Policies for restricting access

There are several policies that you can use to prevent or limit access to an API or its operations. For example:

Use the Check HTTP header policy to check for a property in an HTTP header. If the property isn't found, Azure API Management drops the request.

The Limit call rate by subscription policy restricts the number of calls that can come from a single API subscription. This policy can ensure that users from one subscription don't use all your bandwidth.

If you want to restrict the number of calls that arrive with a single access key, use the Limit call rate by key policy.

To allow or deny calls from specific IP addresses or ranges of IP addresses, use the Restrict caller IP's policy. This way to restrict access behaves like the IP address restrictions that you can apply on a firewall.

Policies for authentication

Several policies enable you to control authentication. For example:

Use the Authenticate with Basic policy to enable authentication in plain text. This form of authentication is broadly supported, but remember that you should protect it with SSL encryption; otherwise, a malicious attack can intercept the credentials as they cross the network.

Use the Authenticate with client certificate policy to enable clients to authenticate by supplying a client certificate.

Cross-domain policies

Cross-domain requests are considered a security threat and denied by browsers and APIs. However, they can be desirable for specific operations, and API Management policies let you permit them securely.

Use the Allow cross-domain calls policy to permit calls from Adobe Flash and Silverlight. If your API or client apps rely on Cross-Origin Resource Sharing (CORS), use the CORS policy to permit them.

Some AJAX code, which runs on the browser, uses JSON with padding to make cross-domain calls securely. Use the JSONP policy to permit clients to use this technique.

Transformation policies

It's often helpful to change the format or content of a response from a managed API. You can do that with several policies. For example:

To convert to and from JSON and XML, use the Convert JSON to XML and Convert XML to JSON policies. These policies often help to make multiple APIs in a product consistent. They can also remove the need to recode an API when an app expects a response in a specific format.

Sometimes you want to keep a response in XML, but alter its schema. In such cases, use the Transform XML policy to apply an XSLT template.

Use Find and replace string in body to execute a string substitution. For example, if a brand name has changed, you could use this policy to ensure that the change is reflected in all responses, even if the underlying data still includes references to the old name.

The Mask URLs in content policy can rewrite any links in the response body so that they point to a different location. This policy is useful when a website or web API has moved.

Use the Set body policy to set the message text for incoming and outgoing requests.

If you want to modify an incoming HTTP request or outgoing response, you can use several different policies. To add items to an existing response or request header, use the Set HTTP header policy.
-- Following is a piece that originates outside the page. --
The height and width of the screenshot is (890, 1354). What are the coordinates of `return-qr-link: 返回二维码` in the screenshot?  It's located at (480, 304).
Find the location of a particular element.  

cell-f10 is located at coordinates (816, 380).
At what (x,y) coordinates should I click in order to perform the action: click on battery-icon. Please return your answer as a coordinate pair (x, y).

If you need to modify the query strings, which appear after the question mark in the URL, use the Set query string parameter policy. If a public URL, which a user has requested, must be mapped to a different internal destination, the Rewrite URL policy can perform the conversion both inbound and outbound.

Advanced policies

These policies can be of use in scenarios when you want non-standard behavior.

For example, if you want to apply a policy only when the response passes a specific test, use the Control flow policy.

Use the Forward request policy to forward a request to a backend server.

To control what happens when an action fails, use the Retry policy. Policy statements enclosed in Retry will execute repeatedly until a condition is met. Execution will repeat at the specified time intervals up until the retry count value is reached.

The Send one-way request policy can send a request to a URL without waiting for a response.

If you want to store a value for use in a later calculation or test, use the Set variable policy to persist a value in a named variable.